**Task brief**:
Copy out the rows below, swapping "GUI agent" for "screen assistant" each time it shows up, and keep everything else the same.

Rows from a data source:
========

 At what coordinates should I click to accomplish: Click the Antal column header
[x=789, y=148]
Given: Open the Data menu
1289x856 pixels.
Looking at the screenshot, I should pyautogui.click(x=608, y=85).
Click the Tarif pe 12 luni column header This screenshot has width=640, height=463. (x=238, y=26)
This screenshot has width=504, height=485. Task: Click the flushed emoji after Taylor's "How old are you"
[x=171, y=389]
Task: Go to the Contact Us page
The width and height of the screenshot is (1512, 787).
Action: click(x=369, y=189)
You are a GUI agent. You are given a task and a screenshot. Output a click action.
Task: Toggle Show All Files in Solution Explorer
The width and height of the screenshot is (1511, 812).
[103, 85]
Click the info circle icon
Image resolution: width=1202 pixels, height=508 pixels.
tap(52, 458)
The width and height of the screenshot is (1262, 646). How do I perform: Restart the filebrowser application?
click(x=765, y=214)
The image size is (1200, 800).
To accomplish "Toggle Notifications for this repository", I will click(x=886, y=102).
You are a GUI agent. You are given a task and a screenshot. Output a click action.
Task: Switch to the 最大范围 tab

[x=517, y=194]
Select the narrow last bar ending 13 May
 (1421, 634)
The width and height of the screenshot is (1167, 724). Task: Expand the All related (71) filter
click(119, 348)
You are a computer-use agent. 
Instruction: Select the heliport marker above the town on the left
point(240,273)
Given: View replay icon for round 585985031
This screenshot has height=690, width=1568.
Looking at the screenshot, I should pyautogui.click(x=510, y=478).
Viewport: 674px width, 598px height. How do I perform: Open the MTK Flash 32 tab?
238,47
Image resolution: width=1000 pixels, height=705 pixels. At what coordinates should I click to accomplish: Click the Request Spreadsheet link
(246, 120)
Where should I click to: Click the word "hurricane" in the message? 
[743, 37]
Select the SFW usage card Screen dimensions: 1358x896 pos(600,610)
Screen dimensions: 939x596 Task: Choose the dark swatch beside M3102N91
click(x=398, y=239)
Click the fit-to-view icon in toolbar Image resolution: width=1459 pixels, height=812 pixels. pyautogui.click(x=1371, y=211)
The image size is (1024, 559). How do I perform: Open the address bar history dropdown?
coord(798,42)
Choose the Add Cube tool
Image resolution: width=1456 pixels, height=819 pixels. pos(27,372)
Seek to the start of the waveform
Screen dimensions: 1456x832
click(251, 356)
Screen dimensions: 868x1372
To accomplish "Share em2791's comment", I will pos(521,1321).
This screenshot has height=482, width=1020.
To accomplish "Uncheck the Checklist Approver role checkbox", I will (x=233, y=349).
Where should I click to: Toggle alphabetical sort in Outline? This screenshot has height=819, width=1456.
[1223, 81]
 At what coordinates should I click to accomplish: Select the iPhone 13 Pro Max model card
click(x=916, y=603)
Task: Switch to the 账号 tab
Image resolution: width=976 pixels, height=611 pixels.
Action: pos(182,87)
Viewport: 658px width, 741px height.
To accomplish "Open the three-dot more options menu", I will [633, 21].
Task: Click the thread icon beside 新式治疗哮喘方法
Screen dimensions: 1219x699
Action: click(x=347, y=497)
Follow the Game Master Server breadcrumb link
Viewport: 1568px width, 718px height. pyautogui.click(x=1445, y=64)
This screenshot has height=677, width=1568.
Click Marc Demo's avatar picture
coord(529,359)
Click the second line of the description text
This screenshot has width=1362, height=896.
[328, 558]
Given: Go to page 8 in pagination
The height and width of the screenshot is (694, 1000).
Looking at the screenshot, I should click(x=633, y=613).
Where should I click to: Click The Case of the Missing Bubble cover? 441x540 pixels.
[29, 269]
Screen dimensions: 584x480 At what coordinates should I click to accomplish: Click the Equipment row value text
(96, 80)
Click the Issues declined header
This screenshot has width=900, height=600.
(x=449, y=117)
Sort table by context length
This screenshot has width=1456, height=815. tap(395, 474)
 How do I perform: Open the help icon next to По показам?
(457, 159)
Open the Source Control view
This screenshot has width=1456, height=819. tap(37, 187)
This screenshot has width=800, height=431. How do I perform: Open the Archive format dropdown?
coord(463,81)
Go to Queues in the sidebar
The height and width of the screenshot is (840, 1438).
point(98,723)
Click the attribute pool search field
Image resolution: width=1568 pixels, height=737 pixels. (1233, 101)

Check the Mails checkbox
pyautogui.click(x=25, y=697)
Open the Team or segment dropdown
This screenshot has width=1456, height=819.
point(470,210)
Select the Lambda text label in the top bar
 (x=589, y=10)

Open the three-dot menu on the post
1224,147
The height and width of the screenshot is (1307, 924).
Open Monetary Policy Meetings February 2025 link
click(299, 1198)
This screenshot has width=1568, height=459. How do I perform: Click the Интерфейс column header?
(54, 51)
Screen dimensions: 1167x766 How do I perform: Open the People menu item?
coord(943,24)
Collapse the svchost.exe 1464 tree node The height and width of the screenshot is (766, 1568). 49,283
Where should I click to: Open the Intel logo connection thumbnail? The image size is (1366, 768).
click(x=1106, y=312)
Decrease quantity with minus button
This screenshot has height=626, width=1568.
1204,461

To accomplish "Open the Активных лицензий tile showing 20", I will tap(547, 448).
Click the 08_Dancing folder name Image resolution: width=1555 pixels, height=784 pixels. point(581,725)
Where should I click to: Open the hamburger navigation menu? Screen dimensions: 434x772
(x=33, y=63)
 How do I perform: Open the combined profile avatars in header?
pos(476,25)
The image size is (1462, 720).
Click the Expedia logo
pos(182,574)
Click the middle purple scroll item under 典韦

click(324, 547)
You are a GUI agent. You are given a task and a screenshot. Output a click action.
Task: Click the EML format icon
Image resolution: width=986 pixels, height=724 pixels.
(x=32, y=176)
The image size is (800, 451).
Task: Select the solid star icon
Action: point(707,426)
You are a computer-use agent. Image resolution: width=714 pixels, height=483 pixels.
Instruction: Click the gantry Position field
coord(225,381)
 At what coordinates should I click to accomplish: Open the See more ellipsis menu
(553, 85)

========

**Full output**:
 At what coordinates should I click to accomplish: Click the Antal column header
[x=789, y=148]
Given: Open the Data menu
1289x856 pixels.
Looking at the screenshot, I should pyautogui.click(x=608, y=85).
Click the Tarif pe 12 luni column header This screenshot has width=640, height=463. (x=238, y=26)
This screenshot has width=504, height=485. Task: Click the flushed emoji after Taylor's "How old are you"
[x=171, y=389]
Task: Go to the Contact Us page
The width and height of the screenshot is (1512, 787).
Action: click(x=369, y=189)
You are a screen assistant. You are given a task and a screenshot. Output a click action.
Task: Toggle Show All Files in Solution Explorer
The width and height of the screenshot is (1511, 812).
[103, 85]
Click the info circle icon
Image resolution: width=1202 pixels, height=508 pixels.
tap(52, 458)
The width and height of the screenshot is (1262, 646). How do I perform: Restart the filebrowser application?
click(x=765, y=214)
The image size is (1200, 800).
To accomplish "Toggle Notifications for this repository", I will click(x=886, y=102).
You are a screen assistant. You are given a task and a screenshot. Output a click action.
Task: Switch to the 最大范围 tab

[x=517, y=194]
Select the narrow last bar ending 13 May
 (1421, 634)
The width and height of the screenshot is (1167, 724). Task: Expand the All related (71) filter
click(119, 348)
You are a computer-use agent. 
Instruction: Select the heliport marker above the town on the left
point(240,273)
Given: View replay icon for round 585985031
This screenshot has height=690, width=1568.
Looking at the screenshot, I should pyautogui.click(x=510, y=478).
Viewport: 674px width, 598px height. How do I perform: Open the MTK Flash 32 tab?
238,47
Image resolution: width=1000 pixels, height=705 pixels. At what coordinates should I click to accomplish: Click the Request Spreadsheet link
(246, 120)
Where should I click to: Click the word "hurricane" in the message? 
[743, 37]
Select the SFW usage card Screen dimensions: 1358x896 pos(600,610)
Screen dimensions: 939x596 Task: Choose the dark swatch beside M3102N91
click(x=398, y=239)
Click the fit-to-view icon in toolbar Image resolution: width=1459 pixels, height=812 pixels. pyautogui.click(x=1371, y=211)
The image size is (1024, 559). How do I perform: Open the address bar history dropdown?
coord(798,42)
Choose the Add Cube tool
Image resolution: width=1456 pixels, height=819 pixels. pos(27,372)
Seek to the start of the waveform
Screen dimensions: 1456x832
click(251, 356)
Screen dimensions: 868x1372
To accomplish "Share em2791's comment", I will pos(521,1321).
This screenshot has height=482, width=1020.
To accomplish "Uncheck the Checklist Approver role checkbox", I will (x=233, y=349).
Where should I click to: Toggle alphabetical sort in Outline? This screenshot has height=819, width=1456.
[1223, 81]
 At what coordinates should I click to accomplish: Select the iPhone 13 Pro Max model card
click(x=916, y=603)
Task: Switch to the 账号 tab
Image resolution: width=976 pixels, height=611 pixels.
Action: pos(182,87)
Viewport: 658px width, 741px height.
To accomplish "Open the three-dot more options menu", I will [633, 21].
Task: Click the thread icon beside 新式治疗哮喘方法
Screen dimensions: 1219x699
Action: click(x=347, y=497)
Follow the Game Master Server breadcrumb link
Viewport: 1568px width, 718px height. pyautogui.click(x=1445, y=64)
This screenshot has height=677, width=1568.
Click Marc Demo's avatar picture
coord(529,359)
Click the second line of the description text
This screenshot has width=1362, height=896.
[328, 558]
Given: Go to page 8 in pagination
The height and width of the screenshot is (694, 1000).
Looking at the screenshot, I should click(x=633, y=613).
Where should I click to: Click The Case of the Missing Bubble cover? 441x540 pixels.
[29, 269]
Screen dimensions: 584x480 At what coordinates should I click to accomplish: Click the Equipment row value text
(96, 80)
Click the Issues declined header
This screenshot has width=900, height=600.
(x=449, y=117)
Sort table by context length
This screenshot has width=1456, height=815. tap(395, 474)
 How do I perform: Open the help icon next to По показам?
(457, 159)
Open the Source Control view
This screenshot has width=1456, height=819. tap(37, 187)
This screenshot has width=800, height=431. How do I perform: Open the Archive format dropdown?
coord(463,81)
Go to Queues in the sidebar
The height and width of the screenshot is (840, 1438).
point(98,723)
Click the attribute pool search field
Image resolution: width=1568 pixels, height=737 pixels. (1233, 101)

Check the Mails checkbox
pyautogui.click(x=25, y=697)
Open the Team or segment dropdown
This screenshot has width=1456, height=819.
point(470,210)
Select the Lambda text label in the top bar
 (x=589, y=10)

Open the three-dot menu on the post
1224,147
The height and width of the screenshot is (1307, 924).
Open Monetary Policy Meetings February 2025 link
click(299, 1198)
This screenshot has width=1568, height=459. How do I perform: Click the Интерфейс column header?
(54, 51)
Screen dimensions: 1167x766 How do I perform: Open the People menu item?
coord(943,24)
Collapse the svchost.exe 1464 tree node The height and width of the screenshot is (766, 1568). 49,283
Where should I click to: Open the Intel logo connection thumbnail? The image size is (1366, 768).
click(x=1106, y=312)
Decrease quantity with minus button
This screenshot has height=626, width=1568.
1204,461

To accomplish "Open the Активных лицензий tile showing 20", I will tap(547, 448).
Click the 08_Dancing folder name Image resolution: width=1555 pixels, height=784 pixels. point(581,725)
Where should I click to: Open the hamburger navigation menu? Screen dimensions: 434x772
(x=33, y=63)
 How do I perform: Open the combined profile avatars in header?
pos(476,25)
The image size is (1462, 720).
Click the Expedia logo
pos(182,574)
Click the middle purple scroll item under 典韦

click(324, 547)
You are a screen assistant. You are given a task and a screenshot. Output a click action.
Task: Click the EML format icon
Image resolution: width=986 pixels, height=724 pixels.
(x=32, y=176)
The image size is (800, 451).
Task: Select the solid star icon
Action: point(707,426)
You are a computer-use agent. Image resolution: width=714 pixels, height=483 pixels.
Instruction: Click the gantry Position field
coord(225,381)
 At what coordinates should I click to accomplish: Open the See more ellipsis menu
(553, 85)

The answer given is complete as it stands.